On good game from James Harden doesn’t erase all the wrong and bad he did for the Houston Rockets through the entire series, as the Houston Rockets somehow lost 99-98 to the Portland Trail Blazers in game 6, knocked out of the playoffs in the first round for the second straight season, while Jeremy Lin was once again put in the wrong kind of situation and didn’t really make the most of it.
A spot up shooter? Once again? Lin found a lot of success in game 5, his best in the series, because he had time to handle the ball and make decisions, not feed off the breadcrumbs Harden leaves behind. Sure, he should have done a much better job than 4-of-13 from the field for 11 points, including 1-of-6 from beyond the arc, but a head coach can’t expect to misuse a player for an entire season and then for magic to suddenly happen.
In an incredible series, it once again came down to one final shot.
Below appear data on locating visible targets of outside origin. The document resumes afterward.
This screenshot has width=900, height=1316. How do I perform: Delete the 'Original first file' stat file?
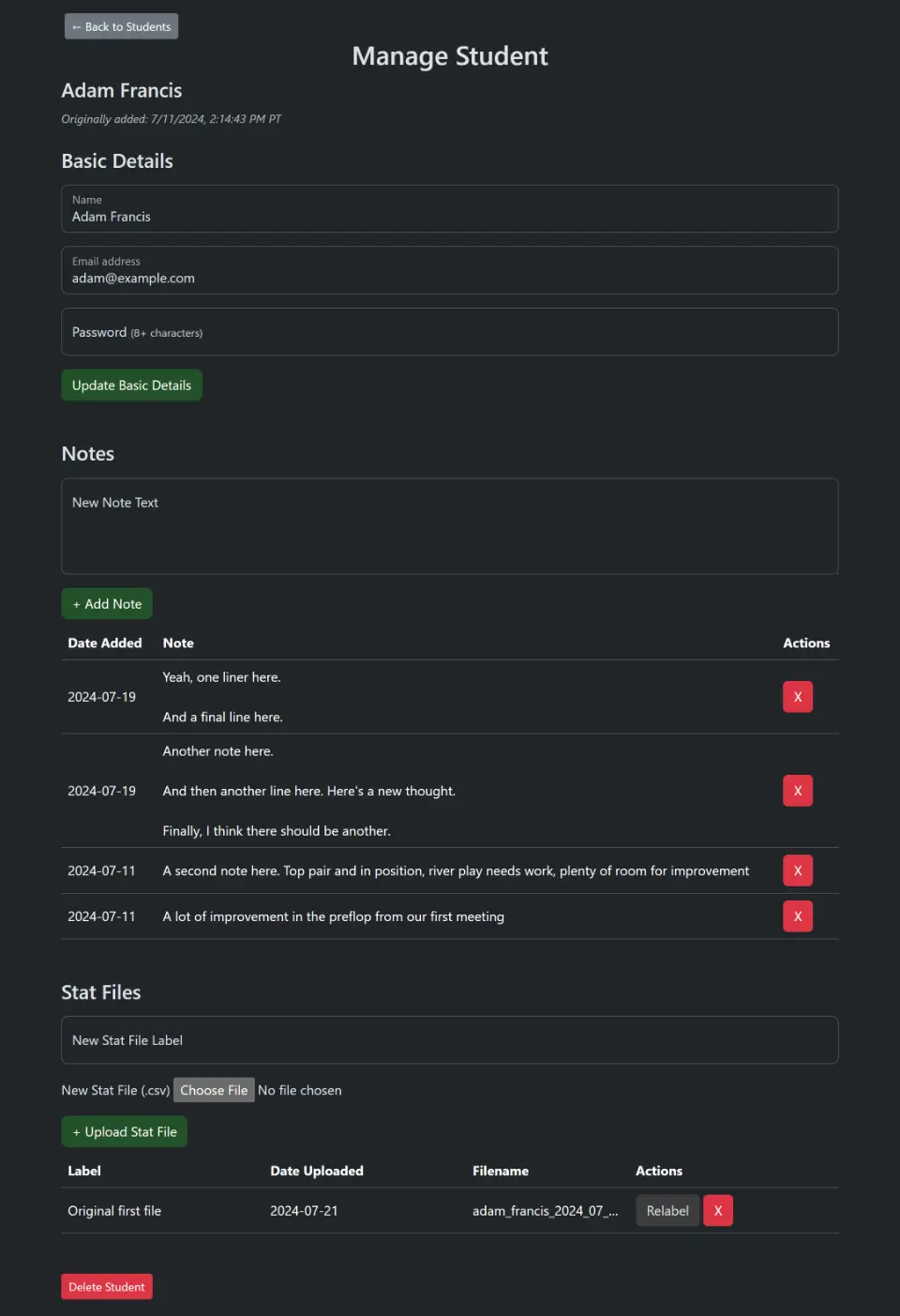click(718, 1211)
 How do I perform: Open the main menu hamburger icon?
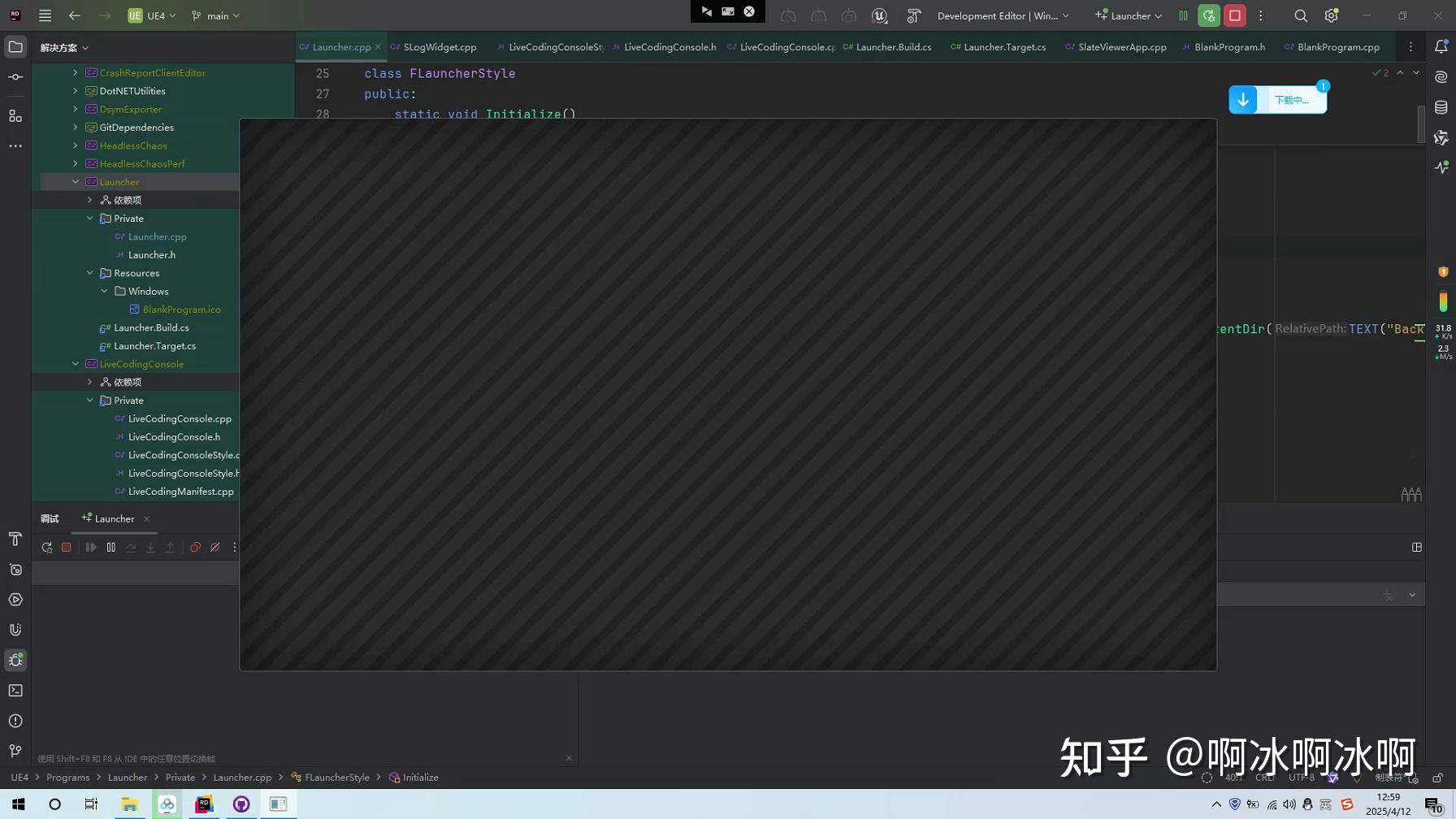coord(45,15)
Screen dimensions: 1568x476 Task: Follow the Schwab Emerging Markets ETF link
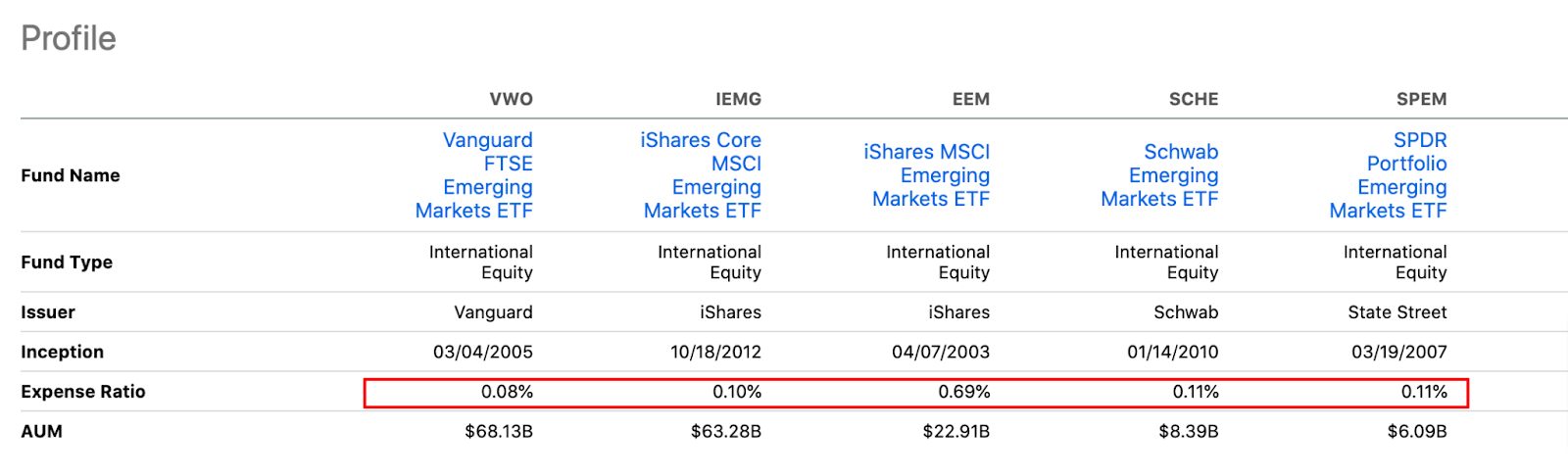tap(1160, 175)
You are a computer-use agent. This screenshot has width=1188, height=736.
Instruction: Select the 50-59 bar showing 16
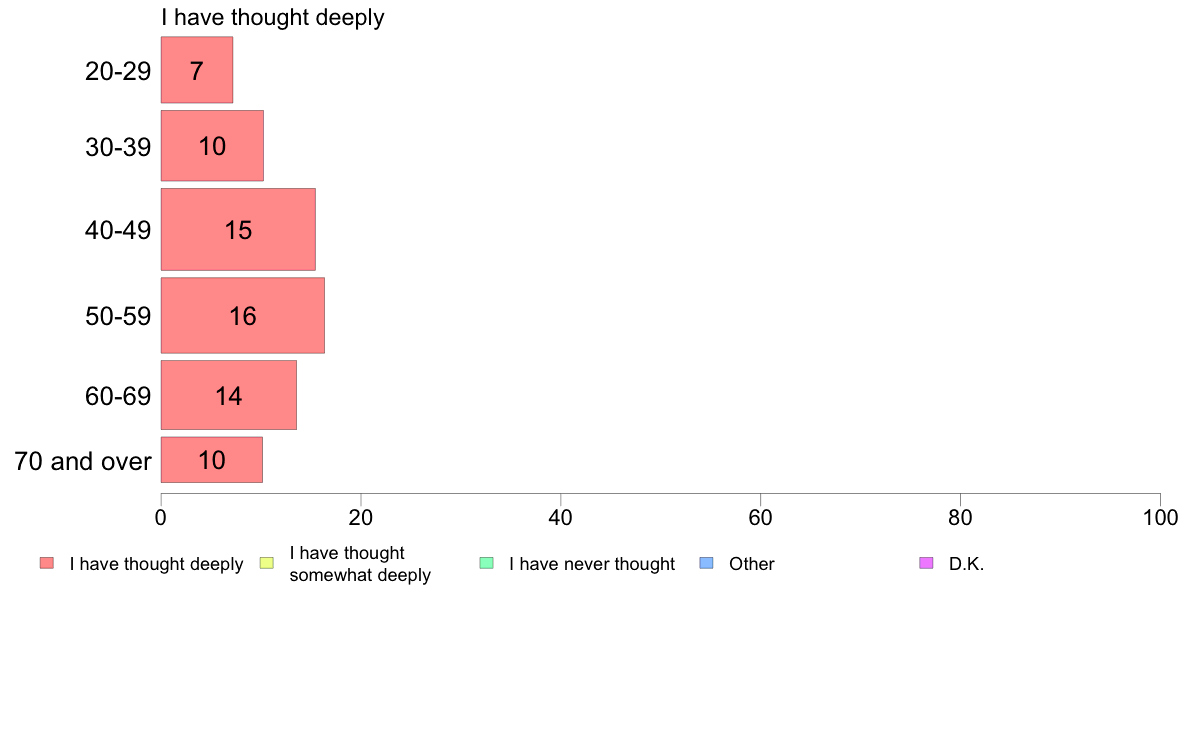click(242, 315)
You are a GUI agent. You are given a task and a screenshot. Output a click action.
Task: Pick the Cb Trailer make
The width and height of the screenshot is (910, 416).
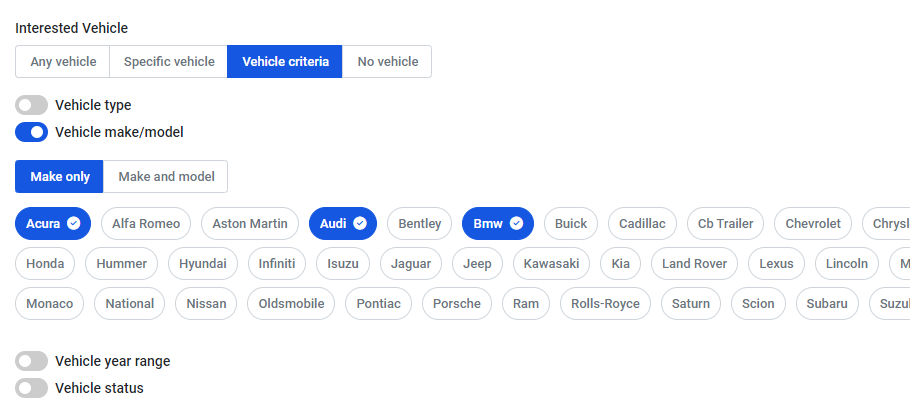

No overtime, but Chandler Parsons putting the Rockets two points up with 0.9 seconds left in the game should have been enough. He scrambled for the ball after James Harden missed a bad shot that bounced off the rim (wasn’t there a better shot available?), won it and hit a layup that seemed to be sending us to game 7.
But on the other end, Damian Lillard escaped both Parsons and James Harden to find himself wide open from three. I’m not sure how he had time to pull up for the shot before time expired, but the wonders of the NBA shot clock are beyond me and other people as well. Lillard hit a game winning three, sending the Blazers to their first conference semifinal in over a decade, since the days of the “Jail Blazers.”
Lillard scored 25 points, enjoying the poor defense the Rockets put on him, mostly Patrick Beverley and James Harden. One is an overrated defender, and the other has never shown much interest in defense as well. Lillard average 25.5 points per game in the series while shooting 46.4% from the field. It says something about him as a big-time player by elevating his game in the playoffs, but it also tells something about the defense he faced.
Omer Asik couldn’t contain LaMarcus Aldridge completely, as the Blazers’ leader scored 30 points, but whenever Asik came off the court (a +16 through 33 minutes) the Rockets fell apart. Kevin McHale has made weird decisions all seasons regarding rotations and lineups, and it seems that very few things that happened along the way actually taught him something, instead working on instinct instead of actually learning from what he saw.
It takes a day or two to think of how to sum up the season and what waits in the future, but it’s hard not to call this a failure. A head coach that doesn’t know how to make the best of his players, and allows a potential star like James Harden to devastate his own team for most of the playoffs. Yes, he was huge with 34 points in game 6, but where was he the rest of the time? Fingers will be pointed at Lin from several directions, but expecting anything from him beyond mediocrity after getting treated unlike anything he deserves this season would be delusional.